## EXCERTO:
·····

Estabelece tal normativo um princípio de taxatividade dos fundamentos da oposição à penhora, tal que só a verificação de um dos concretos fundamentos aí previstos conduz à procedência da oposição, determinando o levantamento da penhora, conforme prevê o nº 6 do art.º 785º do mesmo diploma.
Ora, os fundamentos invocados pelos executados não se adequam à previsão legal de qualquer das alíneas do citado nº 1 do art.º 784º, designadamente à sua alínea a).
Aí visou o legislador duas ordens de situações – 1) impenhorabilidade absoluta ou relativa dos bens penhorados, tal como definido pelos art.ºs 736º a 739º do NCPC, ou em legislação complementar; 2) excesso de penhora relativamente aos fins da execução (devendo, para tal, conjugar-se a menção aí feita à extensão da penhora com o disposto no nº 3 do art.º 735º).

·····

## DADOS FORNECIDOS:
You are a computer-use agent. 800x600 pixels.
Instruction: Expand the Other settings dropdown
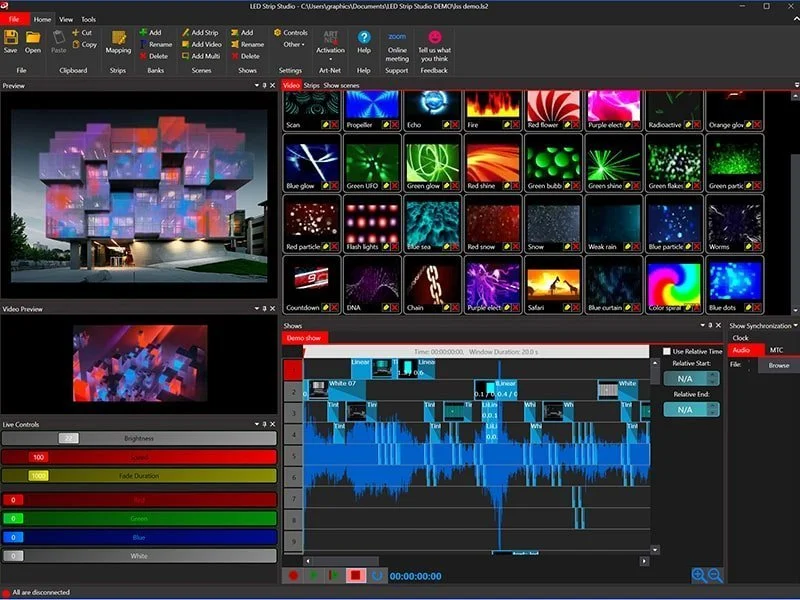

·····

## PEDIDO ESCRITO:
Extraia do excerto sobre a oposição à penhora tudo o que vai desde "Estabelece tal normativo" até "do mesmo diploma.", sem qualquer alteração.

## RESULTADO:
Estabelece tal normativo um princípio de taxatividade dos fundamentos da oposição à penhora, tal que só a verificação de um dos concretos fundamentos aí previstos conduz à procedência da oposição, determinando o levantamento da penhora, conforme prevê o nº 6 do art.º 785º do mesmo diploma.